David Brooks of The New York Times provided evidence of the political impediments to HAA, citing an incident witnessed during a May 12, 2009 hearing during which the Senate Finance Committee heard from a "vast majority" of over a dozen experts from the right and the left who "agreed that ending the tax exemption on employer-provided health benefits should be part of a reform package"; according to Brooks, Wyden pointed out to those in attendance that HAA repeals the exemption and provides universal coverage", a comment provoking what Brooks characterized as an "exasperated" look that made it clear that the idea wasn't going to part of his committees legislative drafts. Brooks pointed out that "senators don't run things[, c]hairmen and their staffs run things"; he acknowledged there are "brewing efforts to incorporate a few Wyden-Bennett ideas" but pointed out the "stiff resistance to the aspects that fundamentally change incentives", resistance originating in "committee staffs [that] don't like the approach because it's not what they've been thinking about."

==Debate about the bill==
According to an analysis published by FactCheck in May 2009, radio advertisements run by the American Federation of State, County and Municipal Employees, the United Food and Commercial Workers, and the National Education Association told only "half the story". The ads correctly noted that HAA would tax health benefits, but they did not point out that HAA also requires employers to give as wages the money they were spending on their employee's health care. The tax owed on that increase in wages is accompanied by a new tax deduction for everyone earning less than $125,000 a year ($250,000 for couples). The new deduction starts at $6,025 per individual, and decreases in stages until the $125,000/$250,000 income caps are met. FactCheck cites a Lewin Group analysis that said "all families that are currently insured (the target of the labor ad) and have income of less than $150,000 a year would see net savings under Wyden's plan."

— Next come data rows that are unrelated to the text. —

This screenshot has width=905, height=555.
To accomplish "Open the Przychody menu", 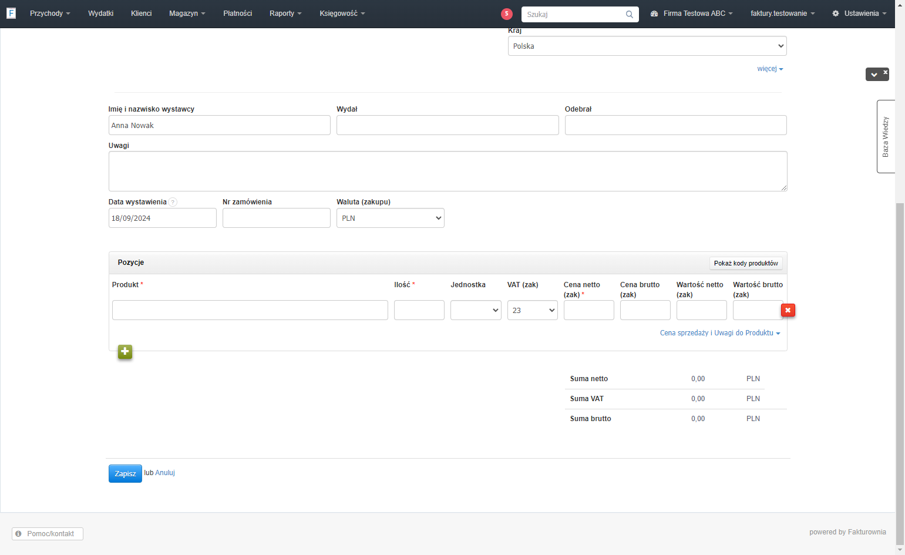I will (50, 14).
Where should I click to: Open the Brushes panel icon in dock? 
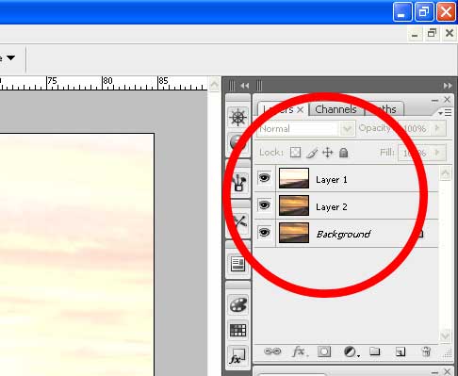click(x=238, y=183)
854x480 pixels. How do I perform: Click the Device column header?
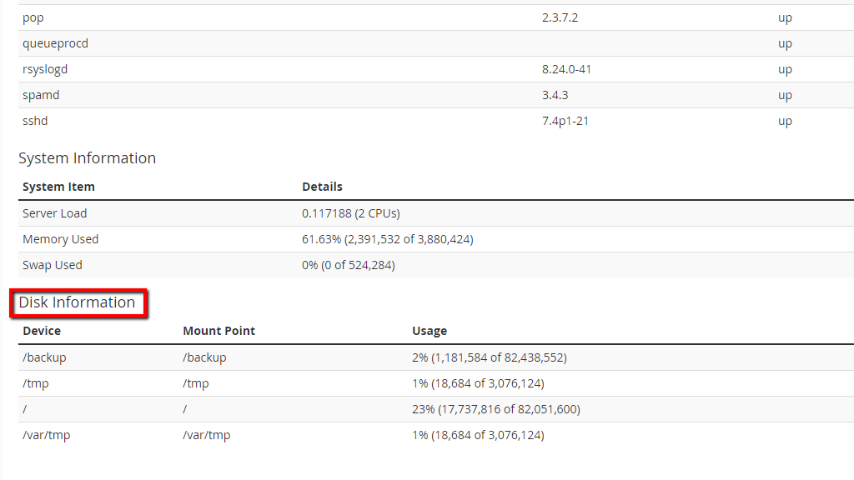coord(42,331)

==Sponsors and co-sponsors==
The following table lists the sponsors and co-sponsors of the legislation and notes whether they are members of the U.S. Senate Finance Committee, the committee to which the bill was referred.

| Senator | Party | State | 2007 | 2009 | Notes |
|---|---|---|---|---|---|
| Ron Wyden | D | OR | check | check | Member of Finance Committee |
| Bob Bennett | R | UT | check | check | Lost Republican primary to Mike Lee |
| Lamar Alexander | R | TN | check | check |  |
| Maria Cantwell | D | WA | check | check | Member of Finance Committee |
| Thomas R. Carper | D | DE | check |  |  |
| Norm Coleman | R | MN | check |  | Lost his Senate seat to Al Franken |
| Bob Corker | R | TN | check |  |  |
| Mike Crapo | R | ID | check | check | Member of Finance Committee |
| Lindsey Graham | R | SC |  | check |  |
| Chuck Grassley | R | IA | check |  | Ranking Member of Finance Committee |
| Judd Gregg | R | NH | check |  |  |
| Daniel Inouye | D | HI | check | check |  |
| Ted Kaufman | D | DE |  | check | Joined as co-sponsor in July 2009 |
| Mary Landrieu | D | LA | check | check |  |
| Joe Lieberman | I | CT | check | check |  |
| Trent Lott | R | MS | check |  | Resigned in 2007 |
| Jeff Merkley | D | OR |  | check | Elected in 2008 |
| Bill Nelson | D | FL | check | check | Member of Finance Committee |
| Gordon Smith | R | OR | check |  | Lost in 2008 to Jeff Merkley |
| Arlen Specter | R, D | PA | check | check | Changed parties in 2009, lost Democratic primary to Joe Sestak |
| Debbie Stabenow | D | MI | check | check | Member of Finance Committee |

According to Ezra Klein of The Washington Post, the list of HAA Republican supporters is deceptive: "The plan has a lot more fake support than it has real support. If every Republican who has co-sponsored [HAA] would commit to voting for it, the plan might pass. But they haven't." Nevertheless, numerous Senate Republicans reiterated their support for Wyden-Bennett in a 2009 op-ed.